Обсуждение: subquery/alias question
Hi all,
I've read 7.2.1.3 (as short as it is) in the PgSQL docs, but don't
see what I am doing wrong... Maybe you can help?
I've got a query;
SELECT
d.dom_id,
d.dom_name,
(SELECT COUNT(*) FROM users u WHERE u.usr_dom_id=d.dom_id)
AS
usr_count
FROM
domains d
ORDER BY d.dom_name ASC;
Where 'usr_count' returns the number of entries in 'users' that point
to a given entry in 'domains'. Pretty straight forward so far. The
trouble is:
SELECT
d.dom_id,
d.dom_name,
(SELECT COUNT(*) FROM users u WHERE u.usr_dom_id=d.dom_id)
AS
usr_count
FROM
domains d
WHERE
usr_count > 0
ORDER BY d.dom_name ASC;
Causes the error:
ERROR: column "usr_count" does not exist
It works if I use:
SELECT
d.dom_id,
d.dom_name,
(SELECT COUNT(*) FROM users u WHERE u.usr_dom_id=d.dom_id)
AS
usr_count
FROM
domains d
WHERE
(SELECT COUNT(*) FROM users u WHERE u.usr_dom_id=d.dom_id) > 0
ORDER BY d.dom_name ASC;
This seems terribly inefficient (and ugly), and I can't see why the
results from 'usr_count' can't be counted... I can use 'usr_count' to
sort the results...
Thanks all!
Madi
On Sep 25, 2007, at 16:59 , Madison Kelly wrote:
> SELECT
> d.dom_id,
> d.dom_name,
> (SELECT COUNT(*) FROM users u WHERE u.usr_dom_id=d.dom_id)
> AS
> usr_count
> FROM
> domains d
> WHERE
> (SELECT COUNT(*) FROM users u WHERE u.usr_dom_id=d.dom_id) > 0
> ORDER BY d.dom_name ASC;
Why not just use a join? Something like this would work, I should think:
select dom_id,
dom_name,
usr_count
from domains
natural join (select usr_dom_id as dom_id,
count(usr_dom_id) as usr_count
from users) u
where usr_count > 0
order by dom_name;
Michael Glaesemann
grzm seespotcode net
Michael Glaesemann wrote: > > On Sep 25, 2007, at 16:59 , Madison Kelly wrote: > >> SELECT >> d.dom_id, >> d.dom_name, >> (SELECT COUNT(*) FROM users u WHERE u.usr_dom_id=d.dom_id) >> AS >> usr_count >> FROM >> domains d >> WHERE >> (SELECT COUNT(*) FROM users u WHERE u.usr_dom_id=d.dom_id) > 0 >> ORDER BY d.dom_name ASC; > > Why not just use a join? Something like this would work, I should think: > > select dom_id, > dom_name, > usr_count > from domains > natural join (select usr_dom_id as dom_id, > count(usr_dom_id) as usr_count > from users) u > where usr_count > 0 > order by dom_name; Maybe the usr_count should be tested in a HAVING clause instead of WHERE? And put the count(*) in the result list instead of a subselect. That feels more natural to me anyway. -- Alvaro Herrera http://www.CommandPrompt.com/ The PostgreSQL Company - Command Prompt, Inc.
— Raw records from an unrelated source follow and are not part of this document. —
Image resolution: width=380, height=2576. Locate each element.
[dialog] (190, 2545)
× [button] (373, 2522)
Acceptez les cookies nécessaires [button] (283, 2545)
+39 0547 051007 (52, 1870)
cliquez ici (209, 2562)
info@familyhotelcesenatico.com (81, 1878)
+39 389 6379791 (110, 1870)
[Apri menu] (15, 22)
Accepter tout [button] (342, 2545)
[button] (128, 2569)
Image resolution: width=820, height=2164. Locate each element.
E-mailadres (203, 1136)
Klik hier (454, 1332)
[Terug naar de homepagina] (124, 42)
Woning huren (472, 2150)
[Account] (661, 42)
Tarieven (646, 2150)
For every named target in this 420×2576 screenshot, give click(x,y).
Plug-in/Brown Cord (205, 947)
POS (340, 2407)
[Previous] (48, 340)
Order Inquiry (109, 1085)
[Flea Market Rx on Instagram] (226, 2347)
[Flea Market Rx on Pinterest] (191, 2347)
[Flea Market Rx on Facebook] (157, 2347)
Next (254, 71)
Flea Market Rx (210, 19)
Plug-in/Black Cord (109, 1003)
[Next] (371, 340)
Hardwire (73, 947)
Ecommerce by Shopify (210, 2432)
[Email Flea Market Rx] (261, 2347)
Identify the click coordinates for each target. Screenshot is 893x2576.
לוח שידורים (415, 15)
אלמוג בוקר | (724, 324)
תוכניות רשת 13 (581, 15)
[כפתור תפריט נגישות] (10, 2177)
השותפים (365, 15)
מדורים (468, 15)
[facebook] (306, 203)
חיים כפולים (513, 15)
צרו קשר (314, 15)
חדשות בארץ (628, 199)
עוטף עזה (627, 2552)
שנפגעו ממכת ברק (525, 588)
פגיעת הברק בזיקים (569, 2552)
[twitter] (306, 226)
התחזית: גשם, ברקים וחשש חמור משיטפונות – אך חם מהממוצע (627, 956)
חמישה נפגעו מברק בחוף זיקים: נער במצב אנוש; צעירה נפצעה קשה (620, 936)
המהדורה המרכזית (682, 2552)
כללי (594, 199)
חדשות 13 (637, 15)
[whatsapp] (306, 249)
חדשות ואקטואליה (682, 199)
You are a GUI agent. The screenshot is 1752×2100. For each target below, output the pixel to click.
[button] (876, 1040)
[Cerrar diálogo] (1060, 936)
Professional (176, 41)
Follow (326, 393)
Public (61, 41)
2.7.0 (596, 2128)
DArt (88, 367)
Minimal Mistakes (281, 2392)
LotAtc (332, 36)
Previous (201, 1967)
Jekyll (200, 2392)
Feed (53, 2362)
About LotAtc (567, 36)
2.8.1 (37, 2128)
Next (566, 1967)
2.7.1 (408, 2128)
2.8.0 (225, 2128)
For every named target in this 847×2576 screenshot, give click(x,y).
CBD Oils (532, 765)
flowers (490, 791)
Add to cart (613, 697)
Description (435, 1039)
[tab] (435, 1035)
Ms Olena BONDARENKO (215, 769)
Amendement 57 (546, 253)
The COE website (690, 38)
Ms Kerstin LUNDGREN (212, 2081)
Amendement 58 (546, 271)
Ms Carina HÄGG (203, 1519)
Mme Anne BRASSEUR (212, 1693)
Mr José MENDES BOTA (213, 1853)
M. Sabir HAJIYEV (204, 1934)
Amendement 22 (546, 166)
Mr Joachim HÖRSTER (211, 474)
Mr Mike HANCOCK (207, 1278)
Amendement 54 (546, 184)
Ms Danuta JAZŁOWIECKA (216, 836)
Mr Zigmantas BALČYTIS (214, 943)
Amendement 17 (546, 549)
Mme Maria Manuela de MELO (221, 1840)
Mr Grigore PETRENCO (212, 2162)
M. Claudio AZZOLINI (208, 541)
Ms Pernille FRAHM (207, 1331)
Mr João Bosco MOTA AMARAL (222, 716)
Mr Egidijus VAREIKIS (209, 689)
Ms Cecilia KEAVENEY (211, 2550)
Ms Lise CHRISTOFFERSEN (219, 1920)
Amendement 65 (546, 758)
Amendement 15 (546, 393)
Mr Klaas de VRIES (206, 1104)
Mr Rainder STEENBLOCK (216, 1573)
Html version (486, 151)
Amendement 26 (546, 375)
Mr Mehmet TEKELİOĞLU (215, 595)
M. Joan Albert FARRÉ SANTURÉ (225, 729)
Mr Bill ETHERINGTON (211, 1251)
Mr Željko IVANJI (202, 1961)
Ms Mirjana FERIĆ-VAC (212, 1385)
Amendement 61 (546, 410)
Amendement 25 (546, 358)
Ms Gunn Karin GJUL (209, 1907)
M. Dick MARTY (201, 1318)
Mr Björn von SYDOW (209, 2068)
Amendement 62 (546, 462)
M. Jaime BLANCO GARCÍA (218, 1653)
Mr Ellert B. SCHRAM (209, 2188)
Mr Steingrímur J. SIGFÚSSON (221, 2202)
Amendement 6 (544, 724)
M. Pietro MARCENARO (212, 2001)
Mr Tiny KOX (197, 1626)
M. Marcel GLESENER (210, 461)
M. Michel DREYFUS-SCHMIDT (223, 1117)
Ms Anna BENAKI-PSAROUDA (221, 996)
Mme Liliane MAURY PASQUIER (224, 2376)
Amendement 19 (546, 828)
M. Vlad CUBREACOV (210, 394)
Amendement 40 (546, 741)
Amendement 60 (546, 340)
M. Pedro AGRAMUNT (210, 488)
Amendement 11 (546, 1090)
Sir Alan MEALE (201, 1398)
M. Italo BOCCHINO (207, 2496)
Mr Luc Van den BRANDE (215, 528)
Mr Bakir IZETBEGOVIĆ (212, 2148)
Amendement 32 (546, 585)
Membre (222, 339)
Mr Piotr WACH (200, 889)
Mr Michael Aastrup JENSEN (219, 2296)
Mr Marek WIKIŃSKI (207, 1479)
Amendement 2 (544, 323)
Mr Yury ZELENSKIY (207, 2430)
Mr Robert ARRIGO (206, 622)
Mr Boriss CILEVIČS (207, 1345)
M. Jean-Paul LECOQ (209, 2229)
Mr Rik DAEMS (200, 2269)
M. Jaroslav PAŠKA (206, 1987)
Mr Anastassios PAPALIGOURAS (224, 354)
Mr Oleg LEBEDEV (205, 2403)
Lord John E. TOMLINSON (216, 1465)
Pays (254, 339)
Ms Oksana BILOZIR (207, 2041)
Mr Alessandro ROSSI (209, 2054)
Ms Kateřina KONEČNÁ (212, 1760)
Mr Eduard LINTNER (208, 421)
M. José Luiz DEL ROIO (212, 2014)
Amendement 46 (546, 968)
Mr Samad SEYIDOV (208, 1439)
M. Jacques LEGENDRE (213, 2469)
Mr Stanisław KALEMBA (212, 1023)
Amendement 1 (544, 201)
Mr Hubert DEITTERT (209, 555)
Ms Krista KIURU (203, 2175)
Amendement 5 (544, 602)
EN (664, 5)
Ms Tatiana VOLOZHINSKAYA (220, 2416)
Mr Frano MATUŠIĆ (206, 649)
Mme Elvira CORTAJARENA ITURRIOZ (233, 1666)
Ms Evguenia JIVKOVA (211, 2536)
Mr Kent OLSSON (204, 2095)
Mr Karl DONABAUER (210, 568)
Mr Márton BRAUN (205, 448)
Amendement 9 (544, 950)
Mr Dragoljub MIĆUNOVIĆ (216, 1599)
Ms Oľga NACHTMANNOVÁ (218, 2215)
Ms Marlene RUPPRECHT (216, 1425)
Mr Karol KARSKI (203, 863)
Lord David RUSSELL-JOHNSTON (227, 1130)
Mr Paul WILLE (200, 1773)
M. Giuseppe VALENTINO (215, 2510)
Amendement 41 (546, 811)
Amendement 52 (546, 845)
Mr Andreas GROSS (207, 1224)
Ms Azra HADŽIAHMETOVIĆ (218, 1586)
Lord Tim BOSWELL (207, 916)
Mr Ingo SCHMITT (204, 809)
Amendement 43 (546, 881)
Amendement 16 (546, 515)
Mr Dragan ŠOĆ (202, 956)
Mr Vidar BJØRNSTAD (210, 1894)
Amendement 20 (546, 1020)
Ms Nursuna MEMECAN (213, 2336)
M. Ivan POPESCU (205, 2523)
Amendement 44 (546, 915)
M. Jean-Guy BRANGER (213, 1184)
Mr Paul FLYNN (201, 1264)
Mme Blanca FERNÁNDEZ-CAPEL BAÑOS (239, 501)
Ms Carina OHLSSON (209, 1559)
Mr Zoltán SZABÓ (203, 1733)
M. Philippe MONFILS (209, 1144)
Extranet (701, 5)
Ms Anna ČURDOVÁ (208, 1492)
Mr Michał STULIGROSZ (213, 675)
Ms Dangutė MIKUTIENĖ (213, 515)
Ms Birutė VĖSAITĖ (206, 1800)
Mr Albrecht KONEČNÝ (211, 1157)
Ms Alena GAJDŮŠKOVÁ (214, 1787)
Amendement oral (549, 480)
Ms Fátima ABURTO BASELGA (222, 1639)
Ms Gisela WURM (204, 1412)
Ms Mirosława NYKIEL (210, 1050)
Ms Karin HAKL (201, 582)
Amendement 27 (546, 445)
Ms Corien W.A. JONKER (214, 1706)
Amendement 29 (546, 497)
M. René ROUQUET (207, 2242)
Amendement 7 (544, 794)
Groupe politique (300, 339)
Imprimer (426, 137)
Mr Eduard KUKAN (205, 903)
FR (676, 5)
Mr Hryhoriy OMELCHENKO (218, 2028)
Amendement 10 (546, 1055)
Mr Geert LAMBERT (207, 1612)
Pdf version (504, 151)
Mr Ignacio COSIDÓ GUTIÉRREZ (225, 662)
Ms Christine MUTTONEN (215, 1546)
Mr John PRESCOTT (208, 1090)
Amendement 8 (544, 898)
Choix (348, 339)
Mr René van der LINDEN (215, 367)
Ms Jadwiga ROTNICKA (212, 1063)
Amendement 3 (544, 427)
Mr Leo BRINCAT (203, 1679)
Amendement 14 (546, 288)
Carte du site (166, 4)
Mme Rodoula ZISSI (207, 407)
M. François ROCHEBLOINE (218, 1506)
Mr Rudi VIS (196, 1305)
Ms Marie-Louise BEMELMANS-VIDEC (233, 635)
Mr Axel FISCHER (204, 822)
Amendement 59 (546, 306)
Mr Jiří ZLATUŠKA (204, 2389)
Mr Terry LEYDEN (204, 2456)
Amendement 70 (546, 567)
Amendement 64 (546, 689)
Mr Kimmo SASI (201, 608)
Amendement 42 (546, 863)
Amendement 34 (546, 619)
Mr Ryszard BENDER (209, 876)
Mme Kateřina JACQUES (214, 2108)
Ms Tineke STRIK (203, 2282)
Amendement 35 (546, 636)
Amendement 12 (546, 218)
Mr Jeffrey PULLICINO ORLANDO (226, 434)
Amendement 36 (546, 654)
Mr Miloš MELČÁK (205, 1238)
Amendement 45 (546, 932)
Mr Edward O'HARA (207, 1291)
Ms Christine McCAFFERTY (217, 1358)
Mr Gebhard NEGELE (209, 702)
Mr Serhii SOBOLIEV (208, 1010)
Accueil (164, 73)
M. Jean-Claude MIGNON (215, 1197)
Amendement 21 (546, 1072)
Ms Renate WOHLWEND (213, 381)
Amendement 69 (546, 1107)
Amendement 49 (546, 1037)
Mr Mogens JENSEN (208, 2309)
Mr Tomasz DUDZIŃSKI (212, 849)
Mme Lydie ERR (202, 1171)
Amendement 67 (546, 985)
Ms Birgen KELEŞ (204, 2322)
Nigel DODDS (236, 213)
On Sep 25, 2007, at 17:30 , Alvaro Herrera wrote: > Michael Glaesemann wrote: >> >> select dom_id, >> dom_name, >> usr_count >> from domains >> natural join (select usr_dom_id as dom_id, >> count(usr_dom_id) as usr_count >> from users) u >> where usr_count > 0 >> order by dom_name; > > Maybe the usr_count should be tested in a HAVING clause instead of > WHERE? And put the count(*) in the result list instead of a > subselect. > That feels more natural to me anyway. I believe you'd have to write it like select dom_id, dom_name, count(usr_dom_id) as usr_count from domains join users on (usr_dom_id = dom_id) having count(usr_dom_id) > 0 order by dom_name; I don't know how the performance would compare. I think the backend is smart enough to know it doesn't need to perform two seq scans to calculate count(usr_dom_id), but I wasn't sure. Madison, how do the two queries compare with explain analyze? Michael Glaesemann grzm seespotcode net
Michael Glaesemann <grzm@seespotcode.net> writes:
> I believe you'd have to write it like
> select dom_id, dom_name, count(usr_dom_id) as usr_count
> from domains
> join users on (usr_dom_id = dom_id)
> having count(usr_dom_id) > 0
> order by dom_name;
> I don't know how the performance would compare. I think the backend
> is smart enough to know it doesn't need to perform two seq scans to
> calculate count(usr_dom_id), but I wasn't sure.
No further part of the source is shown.